The service said in a formal 90-day finding published in the Federal Register on Wednesday the petitioners presented “substantial scientific or commercial information” that listings of both plants may be warranted and, consequently, the agency will initiate full-status reviews of the species.

It agreed the buckwheat is potentially threatened by destruction of habitat from mining, as well as invasive species, off-road vehicles, wildfires, livestock grazing and climate change.

The bearpoppy is threatened by urbanization, mining, recreation, climate change and the invasive bees, the agency said.

Existing regulatory mechanisms may be inadequate to address impacts of the threats, the agency concluded in the ruling cheered by environmentalists.

“Nevada has some of the world’s most remarkable botanical diversity and we’re thrilled these beautiful flowers are moving toward Endangered Species Act protection,” said Patrick Donnelly of the Center for Biological Diversity

“Wildflower aren’t just pretty to look at. They’re building blocks of the desert ecosystem and we can’t let them go extinct,” said Donnelly, Nevada state director of the group that filed the petitions and sued the Bureau of Land Management last year to block the mine.

Ioneer Ltd, the Australian-based company that wants to build the mine, has spent millions exploring the site it says is one of the world’s biggest undeveloped lithium-boron deposits critical to making batteries for electric cars.

It also recently agreed to a five-year extension of a research project it's financing at the University of Nevada, Reno, where scientists started growing hundreds of Tiehm’s buckwheat seedlings this year in a campus greenhouse to determine whether it’s feasible to transplant them in the wild to bolster its limited population.

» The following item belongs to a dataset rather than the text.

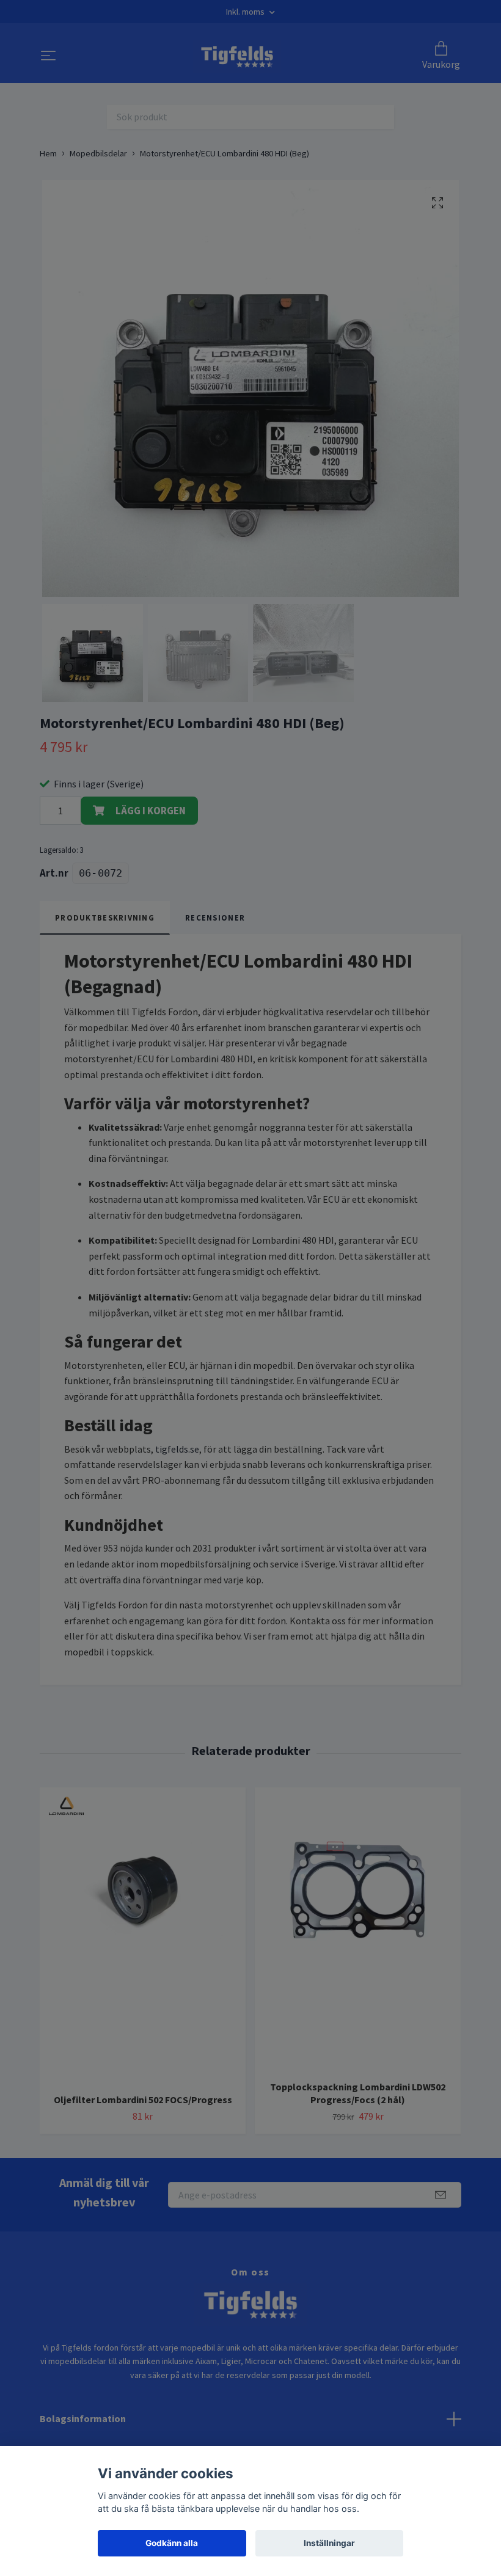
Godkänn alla (171, 2543)
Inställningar (329, 2543)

“Ioneer looks forward to the USFWS full status review of Tiehm’s buckwheat and stands ready to assist the Service in any way possible,” the company said in a statement emailed to The Associated Press.

The company acknowledges Tiehm’s buckwheat hasn’t been documented anywhere else on earth, but denies the mine would lead to its extinction.

Nearly 100 environmental scientists and university professors, mostly from Nevada and California, disagreed in a letter earlier this week to state officials considering whether to add the buckwheat to a list of protected species in Nevada.

“Tiehm’s buckwheat has lived in its ecosystem, relatively undisturbed, for millennia,” said the July 20 letter to the Nevada Division of Forestry, signed by 91 ecologists, biologists, botanists and geneticists from nearly a dozen states stretching from Hawaii to North Carolina.

“If the project were approved, there is no doubt that it would cause the extinction of an irreplaceable component of Nevada’s native heritage,” they wrote.

Conservationists said in the listing petition in October that the surviving population of Theim’s was estimated between 20,000 and 43,000 individual plants.